I was five and a half years sober when I had my daughter. I was active in my recovery. I was married to another sober alcoholic. Overall, my life was pretty damned good and surprisingly stable. Then a familiar obsession started creeping back. Maybe I can have a drink. Maybe I’m not an alcoholic after all.
Maybe, just maybe…
Becoming a mother, not unlike getting sober, has brought me a sense of peace and an abundance of joy and gratitude I never knew were possible.
And being a mother, not unlike being sober, is at times really, really hard.
When I first got sober, before I felt the benefits, before I was able to see the miracles happening in my life, all I felt was a sense of loss. My identity had long been synonymous with alcohol, and I felt a profound loss of self. I was only 21, and I felt as though I was losing out on my youth; my right to drink.
I wanted the drinking lifestyle I had become accustomed to without the consequences but inherently knew that wasn’t going to work. Eventually, with time, work on myself, and an amazing support network, that sense of loss was replaced with a fullness of heart, self-worth, and hope that I had been missing through all those years of drinking.
When I became a mother, the sense of loss returned. Gone was my independence, my free time, my ability to make plans at a moments notice. I suddenly felt incredibly tied-down, isolated, and even bitter. I was torn up about these feelings, because I knew 100% in my heart that I wanted to be a mom, I wanted that little baby girl more than I had ever wanted anything in the world, but I didn’t want the mom lifestyle.
And then I wanted to drink.
I have become comfortable with the idea that, as a recovering alcoholic, there will always be times I want to drink. I had thought, however, that the obsession over a drink had been removed. For a long time, it was.
Motherhood brought it back…with a vengeance.
Because here’s the thing: in my alcoholic mind, it was ok to want a drink, but God forbid I want, even for a second, to not be a mother anymore. What kind of mother would I be if I thought such a thing? What would people think of me if I voiced that out loud? And so, instead of recognizing what I was really mourning—the loss of my independence as a non-parent—I reverted to an old familiar loss, the loss of my friend, Booze.

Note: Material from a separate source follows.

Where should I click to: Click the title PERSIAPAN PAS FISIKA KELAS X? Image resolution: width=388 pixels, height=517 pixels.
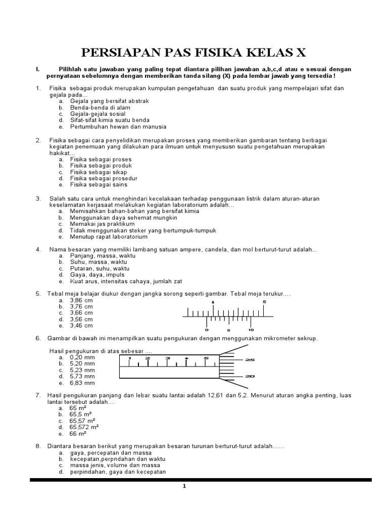point(194,53)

Thankfully, I never did have to pick up a drink, but it wasn’t easy; sometimes it’s still not. I know the rewards of sobriety and they vastly outweigh the rewards of drinking. It took me time to adjust to sobriety, and it has taken me time to adjust to motherhood.
In many ways, sobriety and motherhood aren’t all that different: there is a steep learning curve at the beginning that can make for some rough waters, and there are always days that are harder than others. And there is strength in numbers. I am better at being sober and better at being a mom when I surround myself with people who are doing those things too. And most importantly, like sobriety, the rewards of motherhood vastly outweigh the rewards of independence.